Problème. Meusinvest ne pouvant investir que dans sa "zone de chalandise" et le duo n’ayant pas les fonds propres suffisants pour poursuivre le développement d’une enseigne gourmande en capitaux – 600.000 euros par restaurant hors murs –, il a dû trouver d’autres source de financement. "Nous avons été aiguillés vers le fonds Invest For Jobs, détaille Thomas Mémurlin; il a mis 1,1 million sous forme de prêt, ce qui permet de prendre le relais de Meusinvest là où ce dernier ne peut pas aller."

Huggy’s Bar
  • Création: 2012.
  • Actionnaires: Thomas Mémurlin et Roberto Navarro (majoritaires), Gabriel Jean.
  • Nombre de restaurants: 9 (12 en 2019).
  • Personnel: 200 (130 ETP).
  • Chiffre d’affaires: entre 1,4 et 1,7 million d’euros par restaurant.

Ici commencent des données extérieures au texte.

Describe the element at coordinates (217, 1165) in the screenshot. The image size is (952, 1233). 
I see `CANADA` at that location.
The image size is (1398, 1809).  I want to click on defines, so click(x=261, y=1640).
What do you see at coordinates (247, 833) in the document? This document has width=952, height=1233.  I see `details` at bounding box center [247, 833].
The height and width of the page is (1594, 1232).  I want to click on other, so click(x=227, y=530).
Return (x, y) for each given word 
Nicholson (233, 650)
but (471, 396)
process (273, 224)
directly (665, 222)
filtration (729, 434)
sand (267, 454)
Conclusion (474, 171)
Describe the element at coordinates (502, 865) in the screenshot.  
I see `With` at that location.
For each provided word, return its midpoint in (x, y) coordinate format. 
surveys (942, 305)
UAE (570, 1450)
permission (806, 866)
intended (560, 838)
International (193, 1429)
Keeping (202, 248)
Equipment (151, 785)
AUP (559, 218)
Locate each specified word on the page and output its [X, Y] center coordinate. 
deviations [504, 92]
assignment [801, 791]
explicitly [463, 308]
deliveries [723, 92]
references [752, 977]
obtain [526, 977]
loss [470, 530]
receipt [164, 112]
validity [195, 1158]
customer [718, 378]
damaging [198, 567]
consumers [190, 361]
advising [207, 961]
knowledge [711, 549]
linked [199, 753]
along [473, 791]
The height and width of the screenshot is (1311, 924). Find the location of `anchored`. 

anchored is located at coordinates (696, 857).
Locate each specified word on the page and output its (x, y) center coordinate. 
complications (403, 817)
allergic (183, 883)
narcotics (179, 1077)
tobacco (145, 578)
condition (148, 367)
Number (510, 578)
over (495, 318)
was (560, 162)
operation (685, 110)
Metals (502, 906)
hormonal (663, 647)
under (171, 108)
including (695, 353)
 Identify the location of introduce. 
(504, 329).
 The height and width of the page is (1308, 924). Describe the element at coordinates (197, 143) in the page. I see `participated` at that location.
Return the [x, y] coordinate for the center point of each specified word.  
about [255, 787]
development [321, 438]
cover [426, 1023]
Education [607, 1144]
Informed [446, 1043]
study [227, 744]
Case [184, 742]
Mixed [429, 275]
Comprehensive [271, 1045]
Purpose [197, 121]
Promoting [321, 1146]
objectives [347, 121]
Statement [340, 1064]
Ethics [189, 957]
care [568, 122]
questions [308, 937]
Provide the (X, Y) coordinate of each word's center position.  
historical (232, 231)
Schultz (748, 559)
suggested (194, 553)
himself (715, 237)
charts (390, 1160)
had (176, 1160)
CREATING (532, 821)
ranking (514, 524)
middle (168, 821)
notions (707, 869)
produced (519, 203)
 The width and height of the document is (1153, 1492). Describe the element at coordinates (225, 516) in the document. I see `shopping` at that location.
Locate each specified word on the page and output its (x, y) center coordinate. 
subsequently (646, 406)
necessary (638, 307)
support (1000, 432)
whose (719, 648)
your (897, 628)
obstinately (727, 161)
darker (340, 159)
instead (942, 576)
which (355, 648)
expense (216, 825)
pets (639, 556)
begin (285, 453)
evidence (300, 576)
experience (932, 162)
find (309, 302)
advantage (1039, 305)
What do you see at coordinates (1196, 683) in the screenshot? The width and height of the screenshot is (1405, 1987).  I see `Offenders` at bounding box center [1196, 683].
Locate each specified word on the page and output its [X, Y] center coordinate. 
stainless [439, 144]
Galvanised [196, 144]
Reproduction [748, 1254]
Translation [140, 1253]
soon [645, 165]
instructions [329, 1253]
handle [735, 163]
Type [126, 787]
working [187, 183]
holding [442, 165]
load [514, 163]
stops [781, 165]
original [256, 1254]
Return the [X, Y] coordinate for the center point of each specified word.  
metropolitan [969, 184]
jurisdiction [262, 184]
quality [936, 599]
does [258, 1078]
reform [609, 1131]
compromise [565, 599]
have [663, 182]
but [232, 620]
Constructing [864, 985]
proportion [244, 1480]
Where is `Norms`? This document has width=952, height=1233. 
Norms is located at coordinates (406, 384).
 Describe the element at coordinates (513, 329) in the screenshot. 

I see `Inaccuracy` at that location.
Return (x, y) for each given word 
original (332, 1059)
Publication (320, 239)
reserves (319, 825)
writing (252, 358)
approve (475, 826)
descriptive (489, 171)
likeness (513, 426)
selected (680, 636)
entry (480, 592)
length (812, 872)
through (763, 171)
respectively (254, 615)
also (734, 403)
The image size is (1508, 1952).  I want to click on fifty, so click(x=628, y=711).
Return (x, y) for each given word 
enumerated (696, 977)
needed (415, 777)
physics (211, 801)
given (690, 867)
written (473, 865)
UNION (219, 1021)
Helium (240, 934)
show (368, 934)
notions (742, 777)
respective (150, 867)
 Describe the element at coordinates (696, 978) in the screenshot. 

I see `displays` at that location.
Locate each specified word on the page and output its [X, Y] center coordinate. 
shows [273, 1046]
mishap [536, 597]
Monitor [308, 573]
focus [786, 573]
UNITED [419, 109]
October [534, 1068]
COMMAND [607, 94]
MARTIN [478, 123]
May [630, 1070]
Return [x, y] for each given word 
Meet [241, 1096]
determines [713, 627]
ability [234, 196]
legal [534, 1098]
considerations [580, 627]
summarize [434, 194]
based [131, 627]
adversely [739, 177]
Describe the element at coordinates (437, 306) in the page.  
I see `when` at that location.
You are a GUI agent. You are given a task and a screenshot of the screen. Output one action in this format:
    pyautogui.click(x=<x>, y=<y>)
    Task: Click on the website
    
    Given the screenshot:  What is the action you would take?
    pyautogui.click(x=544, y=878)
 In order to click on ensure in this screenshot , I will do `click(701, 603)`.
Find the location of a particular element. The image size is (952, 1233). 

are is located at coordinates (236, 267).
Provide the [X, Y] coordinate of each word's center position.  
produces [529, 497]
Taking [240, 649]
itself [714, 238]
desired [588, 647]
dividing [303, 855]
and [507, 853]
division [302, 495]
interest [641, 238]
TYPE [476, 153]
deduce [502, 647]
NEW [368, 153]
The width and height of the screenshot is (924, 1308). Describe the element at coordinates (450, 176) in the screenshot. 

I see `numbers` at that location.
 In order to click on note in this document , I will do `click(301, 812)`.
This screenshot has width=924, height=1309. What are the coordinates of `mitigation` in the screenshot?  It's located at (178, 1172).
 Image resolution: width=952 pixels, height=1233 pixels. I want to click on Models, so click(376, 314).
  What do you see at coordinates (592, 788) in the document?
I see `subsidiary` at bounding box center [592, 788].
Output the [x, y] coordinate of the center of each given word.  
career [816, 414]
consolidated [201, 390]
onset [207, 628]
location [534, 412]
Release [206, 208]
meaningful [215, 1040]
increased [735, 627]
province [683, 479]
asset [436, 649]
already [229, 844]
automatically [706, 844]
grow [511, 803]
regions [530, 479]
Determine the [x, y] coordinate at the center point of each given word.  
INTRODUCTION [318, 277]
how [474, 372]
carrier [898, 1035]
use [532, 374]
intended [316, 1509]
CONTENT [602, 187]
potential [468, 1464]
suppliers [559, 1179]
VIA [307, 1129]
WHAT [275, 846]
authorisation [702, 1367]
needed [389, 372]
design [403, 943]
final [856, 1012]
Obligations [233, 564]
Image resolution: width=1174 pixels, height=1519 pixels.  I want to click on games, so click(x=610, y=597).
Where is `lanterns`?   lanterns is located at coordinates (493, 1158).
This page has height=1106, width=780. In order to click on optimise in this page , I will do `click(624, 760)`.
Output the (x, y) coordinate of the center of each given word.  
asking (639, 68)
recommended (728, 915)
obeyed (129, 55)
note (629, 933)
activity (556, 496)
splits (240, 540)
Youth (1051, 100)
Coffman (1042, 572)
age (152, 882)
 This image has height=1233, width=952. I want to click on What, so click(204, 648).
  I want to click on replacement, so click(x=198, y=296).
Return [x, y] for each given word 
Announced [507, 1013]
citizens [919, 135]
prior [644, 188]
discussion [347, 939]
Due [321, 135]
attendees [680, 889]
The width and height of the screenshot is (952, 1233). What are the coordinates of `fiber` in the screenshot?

Comme son nom l’indique, Invest For Jobs, créé par des partenaires sociaux de la métallurgie et de la fédération technologique Agoria, est un fonds privé à objectif social: "Comme nous créons beaucoup d’emplois, 200 (130 ETP) à ce jour, le projet les a séduits", relève Thomas Mémurlin. Cette injection doit permettre à Huggy’s Bar d’ouvrir trois nouveaux restaurants en 2019, deux à Charleroi et un à Namur. À terme, ils visent deux ouvertures par an afin d’atteindre un réseau de 15 à 20 restaurants, pas plus. "Nous ne voulons pas ouvrir tous azimuts car nous voulons garder la maîtrise du concept, garantir une qualité, explique Thomas Mémurlin; c’est la raison pour laquelle nous ne misons pas sur la franchise, même si elle nous permettrait de croître plus vite." Sauf, comme ce fut le cas à Sprimont, lorsqu’un entrepreneur arrive avec un excellent emplacement.

©doc

Le duo d’entrepreneurs ne se dit pas trop pressé. La Flandre paraît une expansion naturelle, comme le Nord de la France. Cette prudence va permettre à l’enseigne d’être pour la première fois rentable cette année. Chaque restaurant réalise un chiffre d’affaires annuel allant de 1,4 à 1,8 million, les derniers étant plus vite rentables avec des marges allant de 4 à 6%. De quoi attirer un jour des investisseurs? "On en a déjà discuté entre nous, on verra, conclut Thomas Mémurlin. Aujourd’hui on s’amuse bien, c’est notre bébé et nous n’avons pas la volonté de le céder."